TASK REQUIREMENTS.
Output the listing below, keeping each line exactly as it stands.

== DATA UNDER STUDY ==

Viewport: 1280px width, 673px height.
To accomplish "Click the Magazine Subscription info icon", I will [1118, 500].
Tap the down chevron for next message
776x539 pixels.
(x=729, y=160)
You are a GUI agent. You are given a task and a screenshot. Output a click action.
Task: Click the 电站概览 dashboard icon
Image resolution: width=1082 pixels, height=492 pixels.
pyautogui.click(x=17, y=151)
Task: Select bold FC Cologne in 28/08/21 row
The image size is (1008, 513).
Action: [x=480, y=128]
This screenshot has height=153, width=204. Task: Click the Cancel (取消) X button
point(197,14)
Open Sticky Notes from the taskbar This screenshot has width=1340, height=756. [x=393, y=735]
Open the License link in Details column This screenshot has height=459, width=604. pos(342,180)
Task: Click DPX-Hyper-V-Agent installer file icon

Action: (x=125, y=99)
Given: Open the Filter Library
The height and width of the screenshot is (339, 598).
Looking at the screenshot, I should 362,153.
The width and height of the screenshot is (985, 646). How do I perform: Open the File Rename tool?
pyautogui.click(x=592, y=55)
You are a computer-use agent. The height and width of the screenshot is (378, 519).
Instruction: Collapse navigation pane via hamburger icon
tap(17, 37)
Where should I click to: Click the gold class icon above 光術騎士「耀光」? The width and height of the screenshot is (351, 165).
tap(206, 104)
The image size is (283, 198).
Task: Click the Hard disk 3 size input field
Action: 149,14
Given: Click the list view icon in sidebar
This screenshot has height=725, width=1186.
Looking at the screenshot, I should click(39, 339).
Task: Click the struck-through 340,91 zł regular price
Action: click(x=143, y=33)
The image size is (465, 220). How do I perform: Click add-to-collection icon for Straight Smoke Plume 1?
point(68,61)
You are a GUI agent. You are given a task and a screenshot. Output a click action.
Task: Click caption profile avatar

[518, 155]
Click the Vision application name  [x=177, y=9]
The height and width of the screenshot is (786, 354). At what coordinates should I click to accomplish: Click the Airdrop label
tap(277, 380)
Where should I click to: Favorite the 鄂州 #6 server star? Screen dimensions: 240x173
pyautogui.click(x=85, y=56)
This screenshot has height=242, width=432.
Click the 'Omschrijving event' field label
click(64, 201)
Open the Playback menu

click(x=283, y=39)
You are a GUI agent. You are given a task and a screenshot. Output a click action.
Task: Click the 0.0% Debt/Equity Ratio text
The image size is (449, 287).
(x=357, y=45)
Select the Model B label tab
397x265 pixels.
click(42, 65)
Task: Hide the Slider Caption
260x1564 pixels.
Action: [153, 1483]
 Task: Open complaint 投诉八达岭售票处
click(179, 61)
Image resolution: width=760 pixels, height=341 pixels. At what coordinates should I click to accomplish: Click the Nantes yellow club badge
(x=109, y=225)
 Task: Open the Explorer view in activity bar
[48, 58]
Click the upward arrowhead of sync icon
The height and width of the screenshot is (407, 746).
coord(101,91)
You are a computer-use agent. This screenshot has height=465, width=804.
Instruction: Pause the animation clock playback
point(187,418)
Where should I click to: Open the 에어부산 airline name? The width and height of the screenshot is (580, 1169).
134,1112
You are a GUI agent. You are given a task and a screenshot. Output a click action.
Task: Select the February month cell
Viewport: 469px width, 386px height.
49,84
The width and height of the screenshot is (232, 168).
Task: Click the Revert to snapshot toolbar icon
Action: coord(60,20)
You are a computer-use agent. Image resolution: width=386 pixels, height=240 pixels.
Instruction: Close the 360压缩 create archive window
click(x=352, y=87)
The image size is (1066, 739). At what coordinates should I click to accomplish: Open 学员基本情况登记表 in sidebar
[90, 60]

===

ANSWER SECTION.
Viewport: 1280px width, 673px height.
To accomplish "Click the Magazine Subscription info icon", I will [1118, 500].
Tap the down chevron for next message
776x539 pixels.
(x=729, y=160)
You are a GUI agent. You are given a task and a screenshot. Output a click action.
Task: Click the 电站概览 dashboard icon
Image resolution: width=1082 pixels, height=492 pixels.
pyautogui.click(x=17, y=151)
Task: Select bold FC Cologne in 28/08/21 row
The image size is (1008, 513).
Action: [x=480, y=128]
This screenshot has height=153, width=204. Task: Click the Cancel (取消) X button
point(197,14)
Open Sticky Notes from the taskbar This screenshot has width=1340, height=756. [x=393, y=735]
Open the License link in Details column This screenshot has height=459, width=604. pos(342,180)
Task: Click DPX-Hyper-V-Agent installer file icon

Action: (x=125, y=99)
Given: Open the Filter Library
The height and width of the screenshot is (339, 598).
Looking at the screenshot, I should 362,153.
The width and height of the screenshot is (985, 646). How do I perform: Open the File Rename tool?
pyautogui.click(x=592, y=55)
You are a computer-use agent. The height and width of the screenshot is (378, 519).
Instruction: Collapse navigation pane via hamburger icon
tap(17, 37)
Where should I click to: Click the gold class icon above 光術騎士「耀光」? The width and height of the screenshot is (351, 165).
tap(206, 104)
The image size is (283, 198).
Task: Click the Hard disk 3 size input field
Action: 149,14
Given: Click the list view icon in sidebar
This screenshot has height=725, width=1186.
Looking at the screenshot, I should click(39, 339).
Task: Click the struck-through 340,91 zł regular price
Action: click(x=143, y=33)
The image size is (465, 220). How do I perform: Click add-to-collection icon for Straight Smoke Plume 1?
point(68,61)
You are a GUI agent. You are given a task and a screenshot. Output a click action.
Task: Click caption profile avatar

[518, 155]
Click the Vision application name  [x=177, y=9]
The height and width of the screenshot is (786, 354). At what coordinates should I click to accomplish: Click the Airdrop label
tap(277, 380)
Where should I click to: Favorite the 鄂州 #6 server star? Screen dimensions: 240x173
pyautogui.click(x=85, y=56)
This screenshot has height=242, width=432.
Click the 'Omschrijving event' field label
click(64, 201)
Open the Playback menu

click(x=283, y=39)
You are a GUI agent. You are given a task and a screenshot. Output a click action.
Task: Click the 0.0% Debt/Equity Ratio text
The image size is (449, 287).
(x=357, y=45)
Select the Model B label tab
397x265 pixels.
click(42, 65)
Task: Hide the Slider Caption
260x1564 pixels.
Action: [153, 1483]
 Task: Open complaint 投诉八达岭售票处
click(179, 61)
Image resolution: width=760 pixels, height=341 pixels. At what coordinates should I click to accomplish: Click the Nantes yellow club badge
(x=109, y=225)
 Task: Open the Explorer view in activity bar
[48, 58]
Click the upward arrowhead of sync icon
The height and width of the screenshot is (407, 746).
coord(101,91)
You are a computer-use agent. This screenshot has height=465, width=804.
Instruction: Pause the animation clock playback
point(187,418)
Where should I click to: Open the 에어부산 airline name? The width and height of the screenshot is (580, 1169).
134,1112
You are a GUI agent. You are given a task and a screenshot. Output a click action.
Task: Select the February month cell
Viewport: 469px width, 386px height.
49,84
The width and height of the screenshot is (232, 168).
Task: Click the Revert to snapshot toolbar icon
Action: coord(60,20)
You are a computer-use agent. Image resolution: width=386 pixels, height=240 pixels.
Instruction: Close the 360压缩 create archive window
click(x=352, y=87)
The image size is (1066, 739). At what coordinates should I click to accomplish: Open 学员基本情况登记表 in sidebar
[90, 60]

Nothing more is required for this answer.